[Aug 14, 2002]
The American Bar Association yesterday, "go[ing] against the Bush administration," adopted a policy supporting human therapeutic cloning and opposing any government ban on such research, the Washington Times reports. The ABA's House of Delegates, which makes policy decisions for the group's 408,000 member lawyers, indicated support for the policy by voice vote during their annual conference in Washington, D.C. The policy, which also opposes legislation that would penalize scientists who engage in therapeutic cloning, states, "Governmental action that would ban all forms of cloning, and thereby foreclose all potential avenues of medical advancement offered by therapeutic cloning, poses a direct and serious threat to freedom of scientific inquiry." According to policy author Robyn Shapiro, director of the Center for the Study of Bioethics at the University of Wisconsin-Milwaukee, the policy supports only cloning research that is "conducted with proper legal, ethical and research safeguards," and it "explicitly" does not support human reproductive cloning.
Effect on Senate Debate
A spokesperson for Sen. Dianne Feinstein (D-Calif.), who introduced legislation (S 2439) earlier this year that would allow human cloning for research purposes, said that the ABA's adoption of the policy indicates a "growing support" for therapeutic cloning throughout the country. However, opponents of such research said the ABA's position would make "little difference" to federal lawmakers, according to the Times (Fagan, Washington Times, 8/14).
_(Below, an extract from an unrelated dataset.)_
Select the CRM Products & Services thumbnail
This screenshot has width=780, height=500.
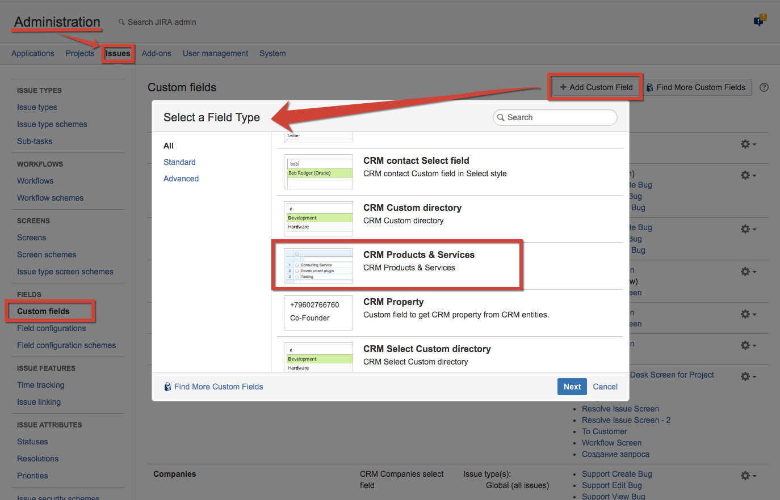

President Bush has voiced his support for a permanent ban on all forms of human cloning, and the House last year voted to enact such a ban. Shapiro said that the ABA proposal was "born of fear" that the Senate might pass a similar bill (S 1899) that would ban all forms of human cloning. Although such legislation is currently stalled in Congress, ABA members said that speaking out in favor of therapeutic cloning now would allow the ABA to lobby lawmakers, testify on Capitol Hill and publish its position on the issue if the cloning bills are "revived" when Congress returns from its August recess (Kaiser Daily Reproductive Health Report, 8/12). ABA legal expert Zona Hostetler stated that a U.S. ban on all cloning research would "drive the research to other countries or underground, 'most likely without regulation or review'" (Reuters Health, 8/13).